Purpose: The purpose is to provide education on the anatomical structures of the speech and hearing systems, as well as their function and relationships to one another. This information is crucial for higher level learning in speech and hearing sciences and the authors are successful in meeting their objectives.
Audience: This book is written for upper division undergraduate students and/or graduate students in the fields of speech-language pathology and audiology, according to the authors. It appears from their biographies that the authors are credible authorities.

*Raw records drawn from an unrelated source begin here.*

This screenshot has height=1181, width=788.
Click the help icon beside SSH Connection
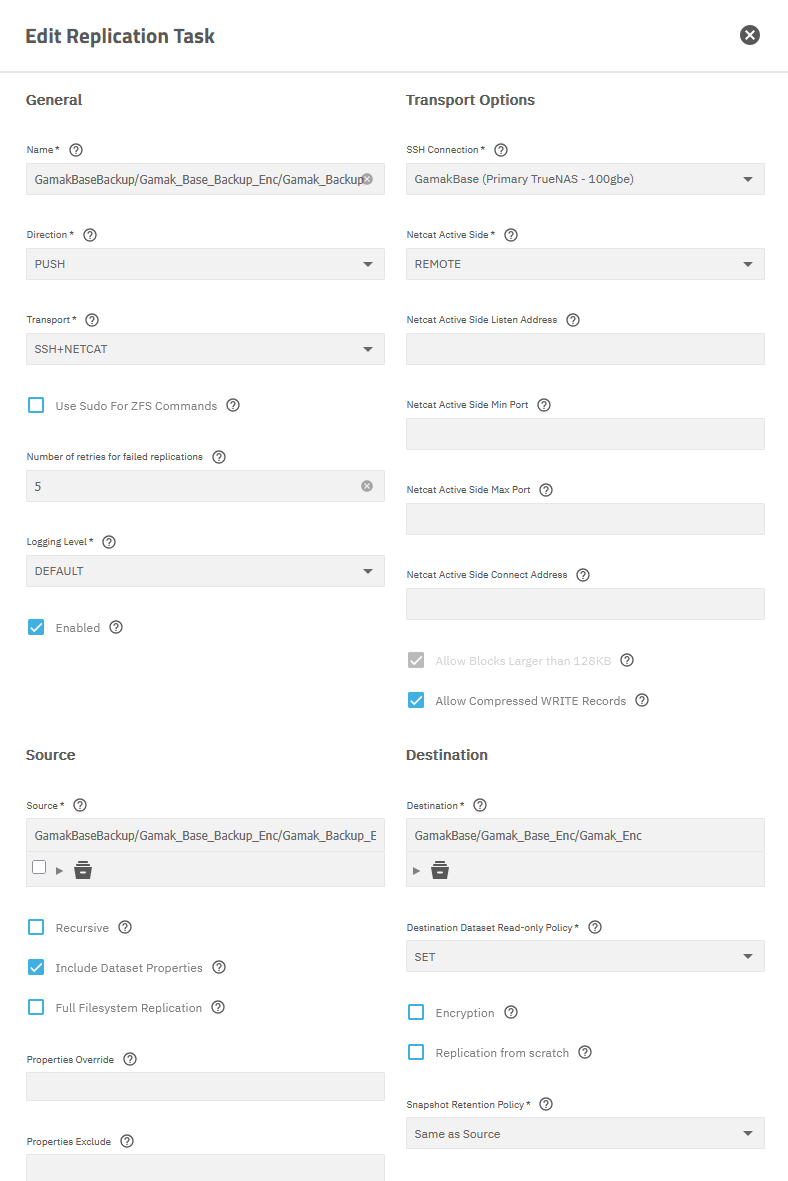tap(501, 150)
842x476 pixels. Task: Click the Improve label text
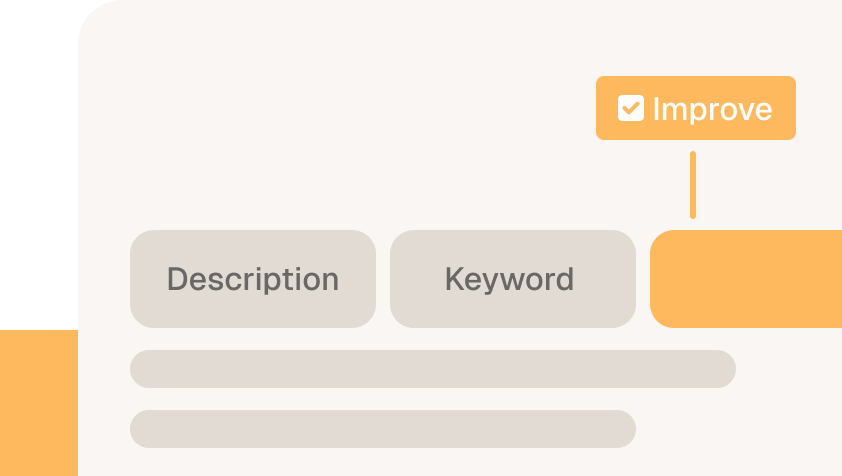[713, 110]
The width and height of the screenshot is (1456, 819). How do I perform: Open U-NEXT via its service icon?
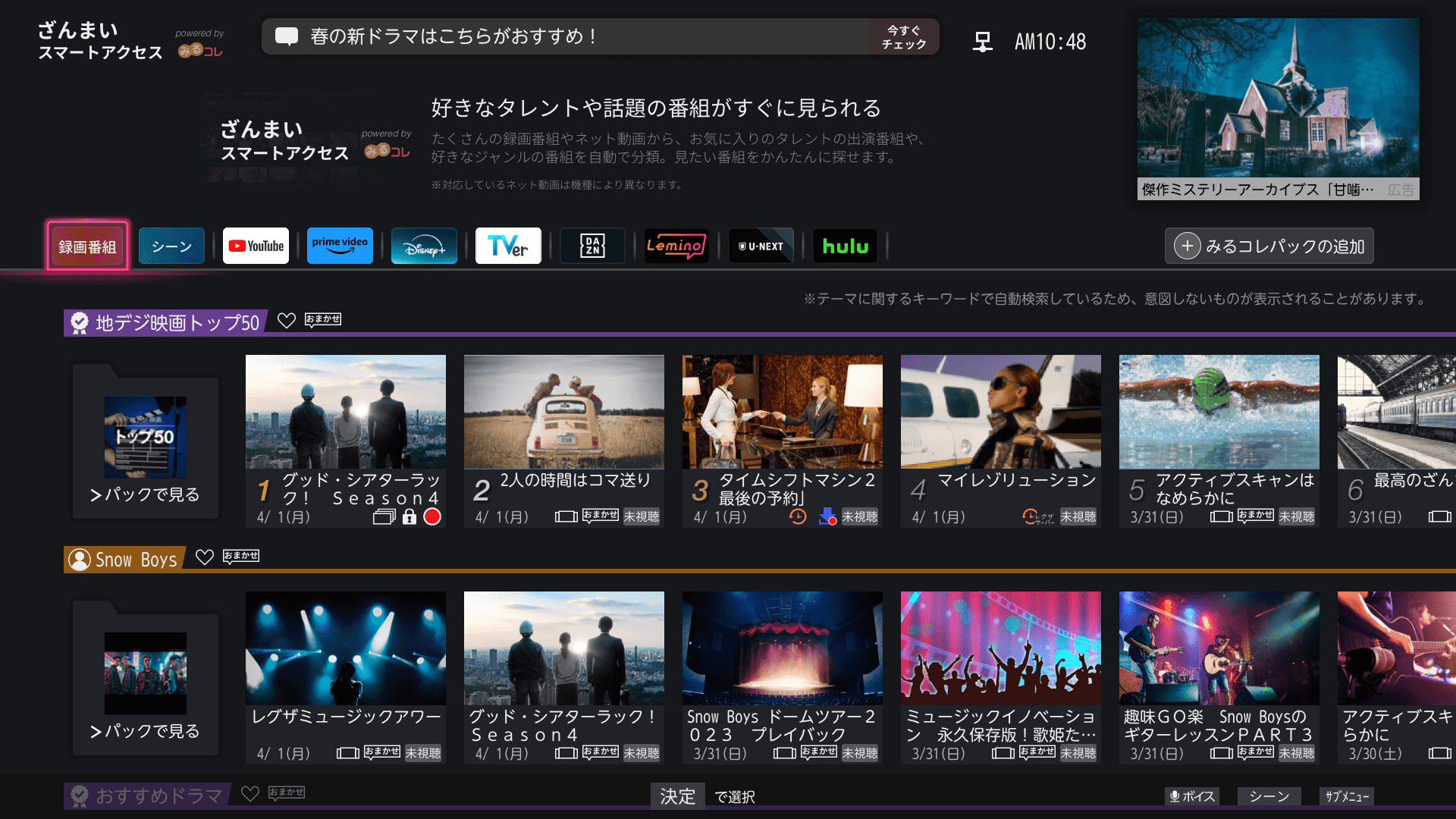point(761,245)
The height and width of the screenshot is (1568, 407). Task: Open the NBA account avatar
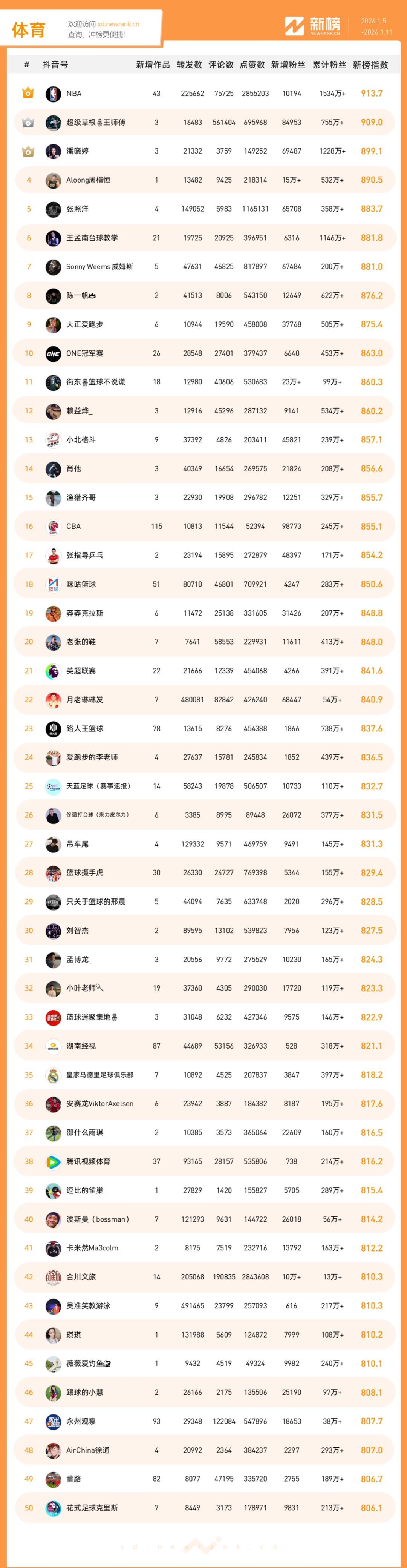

Features: This is a general overview of anatomical terminology, and anatomy and physiology of respiration, phonation, articulation and resonance, mastication and deglutition, and hearing. It also briefly discusses neuroanatomy and neurophysiology important for speech and hearing. The pictures and diagrams help make the complex material easier to comprehend. Most of this information is new to students, and the pictures/diagrams help them to visualize the structures and functions being discussed. The supplemental CD is also an excellent way to facilitate multimodal learning. Students who have difficulty fully comprehending the text find the animations and questions on the CD extremely helpful. Though the pictures and diagrams of the book are helpful, the lack of color is a shortcoming. Adding color to at least some of the pictures would help the students relate the information to real life anatomy. Also, the book is at times confusing due to poor organization. There are times when information that has not yet been introduced is in an explanation for a separate structure. For students who have never been introduced to this information before, this can be confusing. But, overall, the information is related in a way that is understandable to someone who is being exposed to it for the first time.
Assessment: This is a useful publication for a speech and hearing sciences curriculum. It provides an excellent foundation for further learning in the field. Students who are new to the information in this book will find that it is related in a concise manner with language that is moderately easy to follow. The supplemental CD helps to facilitate complete understanding of the material via interactive technology. The authors have also acknowledged the importance of swallowing physiology by dedicating an entire chapter to it. Given the importance of swallowing disorders in the field of speech-language pathology, this addition justifies replacing the prior edition.